I dont think that would help with TCN but it defintly helped us with 11.22 ARP/MAC Sync.
We are still on 11.22 but we have removed all L3 from all Stacked switches. This has stabilized us at the moment but we were looking to upgrade all our switches to 11.30 and move the L3 back but if there are still bugs in the code this kinda rules that move out.
Yeah, actually about an hour after I had made that post, we had another episode. I couldn't afford to have a partial outage like that again, so I decided to roll back to the previous firmware version since the opportunity was there.
I will find out tomorrow if the issue has been resolved by rolling back, but I'm almost certain that it was due to the firmware upgrade. The symptoms that you're describing are very similar and we weren't experiencing those issues up until then.
I'm so sorry to hear that you guys went through that, but the workaround that you guys came up with sounds pretty creative. Sometimes you gotta do what you gotta do to keep things up and running.
I hate to say it, but I think that issue still persists on the 11.30 code, so I think you are correct to err on the side of caution. I hope Meraki prioritizes this issue and continues to investigate it and hopefully come to a resolution shortly.
I am happy to clarify the state of affairs with respect to the issue being discussed on this thread. I'm sorry it has been a source of pain. It is a priority, and fixes are being developed. To sum things up, the problem is:
After certain events, a non-MS390 switch stack can enter a state where it is unable to route traffic to a particular next-hop (both intermediate and final).
With that in mind, the next question: Which "certain events" can produce this condition? Two known root-causes exist:
(1) When the MAC address of a given next-hop ages out of the CAM table, there is a chance (but not a guarantee) that routing to this next-hop will fail.
(2) When the MAC address of a given next-hop is flushed from the CAM table as a result of a port cycle or STP Topology Change, the same chance that routing to this next-hop will fail exists.
Regarding the status of a fix for these issues:
The first root-cause (CAM age-out) is fixed as of MS 11.29. If your network is relatively stable (free from cycling on non-access ports and STP TC events), then you'll see a big improvement by upgrading.

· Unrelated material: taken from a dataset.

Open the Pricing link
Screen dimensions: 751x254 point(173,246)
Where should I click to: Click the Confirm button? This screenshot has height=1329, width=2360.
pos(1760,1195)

A fix is being developed for the second root-cause (STP TCs and port flapping). Currently, there is a closed beta firmware release with this fix. If you reach out to the Support team, they can apply this firmware to your network.
Additionally, it is possible to work around the second root-cause without the final firmware fix, if the need arises. Most switch stacks with L3 enabled likely do not experience frequent port flapping due to their position in the topology. So the main way to encounter the problem is when the stack receives inbound STP TCs. To work around that possibility, you can disable STP on the ports which lead to other switches or devices that participate in STP. A port which has STP disabled will not process an inbound TC received on that port.
That's of course not without some risk, as if a loop is introduced to the network, it won't be contained by STP. But if you know your network topology is stable, it is an option on the table.
To clarify, these symptoms only occur if the L3 switch in the network is in a stack?
I seem to have similar situations but without the L3 being in a stack.
@BossnineYeah, we only experienced the 11.22 L3 issues on a switch stack.
I can't speak for the other firmware (11.29(.1)/11.30) as we haven't upgraded to any of those and don't intend to.
What version of firmware are you using?
Good to see that beta, however when i check the release notes i do not get very happy:
We've been having an issue where our ISP has had a number of fiber cuts, but when service is restored our meraki devices go into a state where they drop 20-80% of packets until we reboot every switch.
The original issue is obviously the fiber cuts, but would this bug be related to the packet loss after restoration?
Topology wise - main office has two MS350s running MS11.30, and each branch has an MS250 and some number of MS225s?